* Page extract:
*-*-*

Please see below, an explanation of the common transactions that may result in CGT or Income Tax liability how your tax will be calculated.

Capital Gains Tax Events

Anytime that an individual disposes of a cryptocurrency, either at a profit or loss, a Capital Gains Tax event is triggered.

Selling Crypto

To calculate your capital gains when you sell cryptocurrency , you can simply subtract the cost base from your capital proceeds. Consider the below example on calculating your capital gains.

Say you purchase 2 BTC for $60,000 (at a price of $30,000 for 1 BTC). 3 months later you sell your 2 BTC for $70,000 (at a price of $35,000 for 1 BTC). The capital gains from this transaction can be determined by first ascertaining your cost base and capital proceeds

Cost base : $60,000

Capital proceeds: $70,000

Capital Gains = Capital proceeds - cost base

= $70,000 - $60,000

Therefore your capital gains equates to $10,000.

Note that if your cost base exceeds your capital proceeds, then this will result in a capital loss. As mentioned earlier, you can use capital losses to offset capital gains in the future (to an extent of $3,000 per year).

Crypto to crypto trades:

This is a similar transaction to selling cryptocurrency, the only difference being that instead of receiving Fiat currency (e.g USD) in exchange for crypto, you receive another cryptocurrency.

Say you purchase 1 BTC for $30,000 and one month later you exchange this for 20 ETH valued at $35,000 (at the time of exchange).

Cost base: $30,00

Capital proceeds: $35,000

Capital gain = cost base - capital proceeds

= $35,000 - $30,000

Therefore your capital gains equates to $5,000

Income Tax events

In scenarios where profits earned from cryptocurrency are akin to income than capital gains, the rules for Income Tax are applied instead. In each of the below transaction types, any profits earned are taxed according to your income bracket’s tax rate.


One way in which a user may earn income through cryptocurrency is via airdrops. An airdrop occurs when cryptocurrencies or blockchains distribute a coin or token, generally employed as a marketing mechanism to gain momentum in the early stages. There are 2 different ways in which airdrops are conducted; one requires users to engage in a particular action or task, and the other is when the user is automatically given an airdrop as a holder of the chain’s coin.

Example of airdrops:

No action required (automatic airdrops) Actions required by user (bounty airdrops)

*-*-*

* Goals:
1) Please repeat the crypto tax explainer word for word, from "In scenarios where" to "bracket’s tax rate.", including both.
2) In the crypto tax explainer, list every distinct dollar amount that appears in the "Selling Crypto" section, up to the heading "Crypto to crypto trades:".
3) Take the crypto tax explainer further, starting right after its last line.
The data after this point has no connection to the crypto tax explainer.

* Dataset rows:
*-*-*

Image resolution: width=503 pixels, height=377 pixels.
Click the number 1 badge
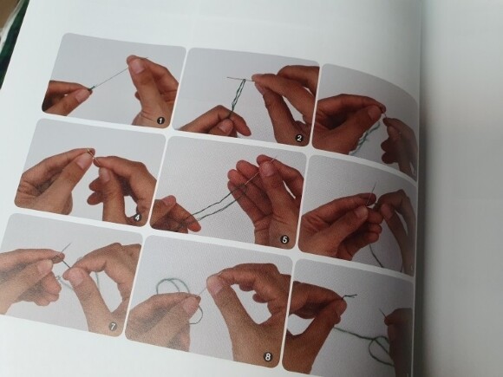160,120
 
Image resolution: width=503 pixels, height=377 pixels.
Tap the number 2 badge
299,138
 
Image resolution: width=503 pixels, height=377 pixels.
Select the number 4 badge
137,218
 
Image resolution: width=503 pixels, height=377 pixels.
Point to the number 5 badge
284,239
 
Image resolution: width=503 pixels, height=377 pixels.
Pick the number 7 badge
113,327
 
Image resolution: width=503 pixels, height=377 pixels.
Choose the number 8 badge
267,356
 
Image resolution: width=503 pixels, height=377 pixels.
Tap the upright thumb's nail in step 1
137,67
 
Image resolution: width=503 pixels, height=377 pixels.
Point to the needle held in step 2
240,78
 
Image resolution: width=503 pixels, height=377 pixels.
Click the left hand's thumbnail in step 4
84,160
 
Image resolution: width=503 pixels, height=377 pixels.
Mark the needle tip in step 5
276,157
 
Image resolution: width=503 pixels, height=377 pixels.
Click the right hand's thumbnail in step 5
267,169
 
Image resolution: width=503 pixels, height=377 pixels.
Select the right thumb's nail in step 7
73,276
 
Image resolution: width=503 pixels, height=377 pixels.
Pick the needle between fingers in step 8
202,291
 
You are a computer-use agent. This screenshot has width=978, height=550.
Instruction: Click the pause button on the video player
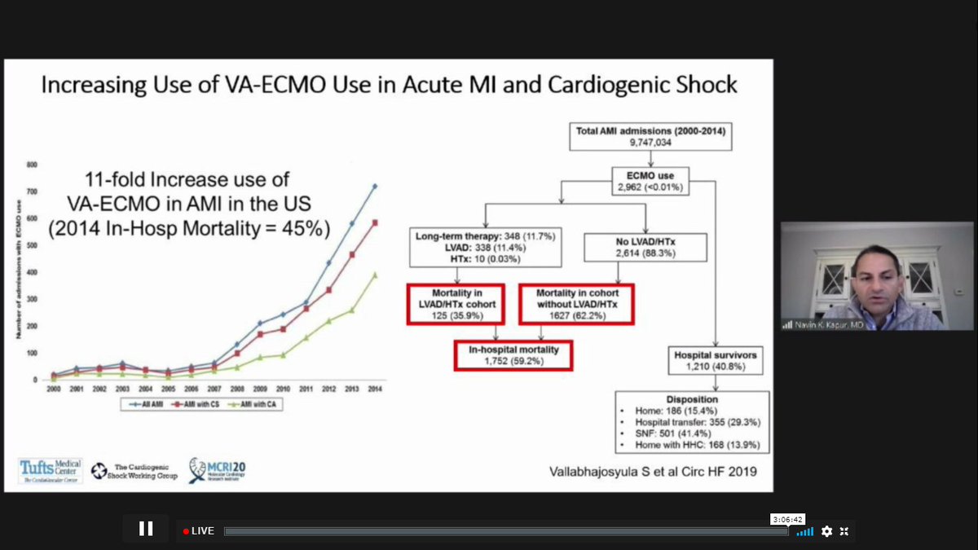[x=146, y=529]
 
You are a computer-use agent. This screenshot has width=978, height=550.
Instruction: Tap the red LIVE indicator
[x=198, y=531]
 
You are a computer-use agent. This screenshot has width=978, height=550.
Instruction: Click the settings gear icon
[x=826, y=531]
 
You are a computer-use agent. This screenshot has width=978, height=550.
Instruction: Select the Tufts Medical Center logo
[x=51, y=471]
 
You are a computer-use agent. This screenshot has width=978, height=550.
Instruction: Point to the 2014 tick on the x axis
[x=374, y=389]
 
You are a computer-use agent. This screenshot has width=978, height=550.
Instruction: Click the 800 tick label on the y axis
[x=32, y=165]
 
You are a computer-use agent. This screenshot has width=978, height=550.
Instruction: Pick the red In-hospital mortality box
[x=512, y=354]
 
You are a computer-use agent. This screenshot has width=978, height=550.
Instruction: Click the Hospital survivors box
[x=715, y=361]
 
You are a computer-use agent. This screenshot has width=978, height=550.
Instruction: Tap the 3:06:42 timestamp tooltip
[x=787, y=519]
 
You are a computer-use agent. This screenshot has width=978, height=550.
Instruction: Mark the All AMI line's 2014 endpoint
[x=374, y=186]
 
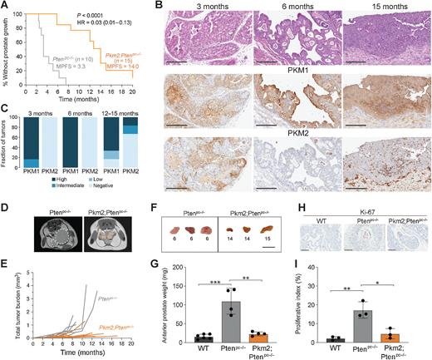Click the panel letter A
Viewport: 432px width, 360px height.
(6, 6)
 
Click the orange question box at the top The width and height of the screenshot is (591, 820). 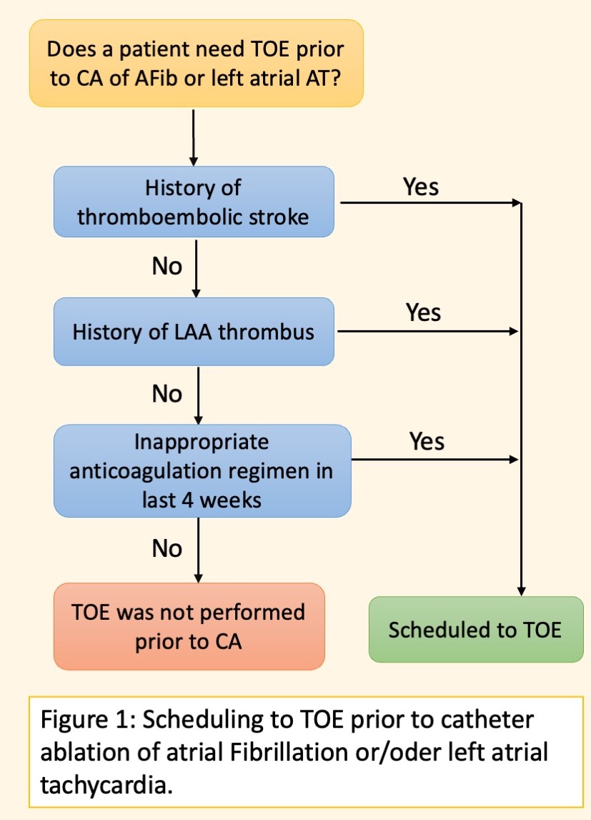[x=196, y=64]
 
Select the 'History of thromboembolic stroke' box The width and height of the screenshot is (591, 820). [x=194, y=202]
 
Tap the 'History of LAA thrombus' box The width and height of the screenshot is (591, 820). [x=194, y=332]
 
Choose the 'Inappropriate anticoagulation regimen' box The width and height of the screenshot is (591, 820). [x=202, y=470]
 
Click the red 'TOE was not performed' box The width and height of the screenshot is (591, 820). [x=189, y=626]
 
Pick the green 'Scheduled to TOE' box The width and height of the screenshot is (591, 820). [x=476, y=630]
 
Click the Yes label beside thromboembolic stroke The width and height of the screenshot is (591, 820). [x=421, y=187]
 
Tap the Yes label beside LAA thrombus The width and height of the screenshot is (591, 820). [x=423, y=312]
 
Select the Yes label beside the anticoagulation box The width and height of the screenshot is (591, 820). [x=427, y=441]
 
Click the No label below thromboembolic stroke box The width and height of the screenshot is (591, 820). [x=167, y=266]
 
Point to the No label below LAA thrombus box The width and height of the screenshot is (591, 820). [x=167, y=394]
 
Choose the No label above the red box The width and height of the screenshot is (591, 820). [x=167, y=548]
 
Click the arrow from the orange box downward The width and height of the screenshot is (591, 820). [x=194, y=137]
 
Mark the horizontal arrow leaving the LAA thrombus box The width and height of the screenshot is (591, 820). [x=427, y=331]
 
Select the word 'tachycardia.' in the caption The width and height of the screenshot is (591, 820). [x=106, y=785]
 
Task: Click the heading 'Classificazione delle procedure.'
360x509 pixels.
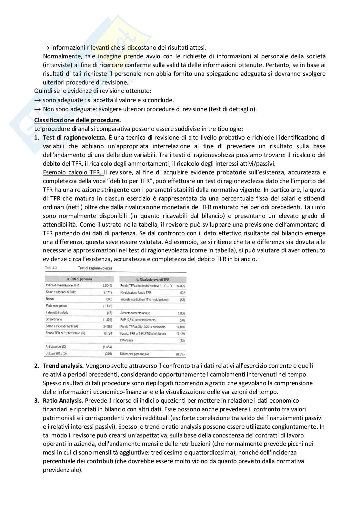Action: (x=77, y=120)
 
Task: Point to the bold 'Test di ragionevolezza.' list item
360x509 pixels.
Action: (x=75, y=138)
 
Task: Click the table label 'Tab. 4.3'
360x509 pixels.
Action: (x=51, y=268)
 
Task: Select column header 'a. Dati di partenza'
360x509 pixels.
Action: (x=79, y=279)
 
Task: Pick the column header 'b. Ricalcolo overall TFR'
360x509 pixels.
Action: (x=153, y=279)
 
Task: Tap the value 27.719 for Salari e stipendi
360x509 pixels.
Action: (x=108, y=292)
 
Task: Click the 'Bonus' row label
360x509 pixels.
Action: (x=50, y=299)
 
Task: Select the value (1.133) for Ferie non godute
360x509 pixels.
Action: (x=107, y=306)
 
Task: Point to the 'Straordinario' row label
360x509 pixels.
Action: (x=54, y=319)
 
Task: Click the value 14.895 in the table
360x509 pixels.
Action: (x=181, y=286)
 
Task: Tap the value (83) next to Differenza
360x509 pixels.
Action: (x=182, y=340)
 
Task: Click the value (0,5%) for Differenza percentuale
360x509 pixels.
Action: (x=180, y=354)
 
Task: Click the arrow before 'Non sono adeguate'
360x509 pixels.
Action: (x=37, y=109)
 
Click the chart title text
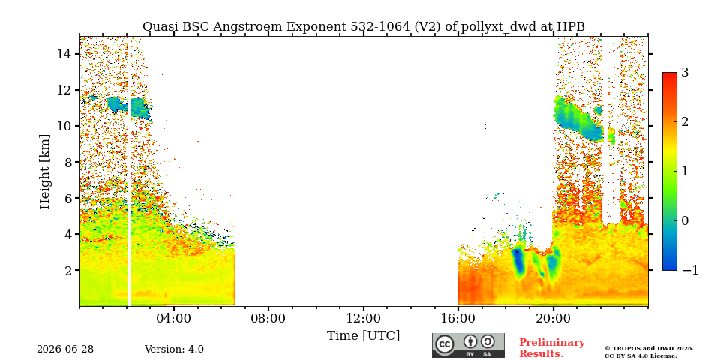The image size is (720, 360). [x=363, y=27]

*-*-*

* Set of answers:
1)
In scenarios where profits earned from cryptocurrency are akin to income than capital gains, the rules for Income Tax are applied instead. In each of the below transaction types, any profits earned are taxed according to your income bracket’s tax rate.

2)
$60,000
$30,000
$70,000
$35,000
$10,000
$3,000

3)
Holder airdrops - Airdrops given to users for simply holding particular cryptocurrencies. For example, Stellar in 2016 airdropped over 1 billion XLM tokens to holders of BTC. Users simply had to prove BTC holdings to receive this. Sharing a post on social media to promote a blockchain, and receiving airdrop in return
Exclusive airdrops - Given to loyal users of a platform as rewards. For example, Uniswap in September 2020 distributed 400 tokens to loyal users that had used the Uniswap protocol in the past. Subscribing to the blockchain’s newsletters and receiving airdrops in return
Standard Airdrops - Receiving an amount of the native token, simply requires the user to have an account with the protocol. Joining a forum to engage or collaborate with the project

Whilst generally used to increase awareness and traction, airdrops may also be attached with governance rights for blockchain protocols. Following the above example of Uniswap’s airdrops in September 2020, an auxiliary benefit for airdrop receivers was the inclusion of governance power on the Uniswap platform. This allows these users to vote on future decisions regarding the protocol. This can be advantageous to both users that are invested in the protocol and wish to contribute and make their voice heard, as well as for the blockchain itself by securing transparency by distributing authority to its stakeholders, and moving away from centralized governance. You can read more about this trend of decentralized governance and its benefits here.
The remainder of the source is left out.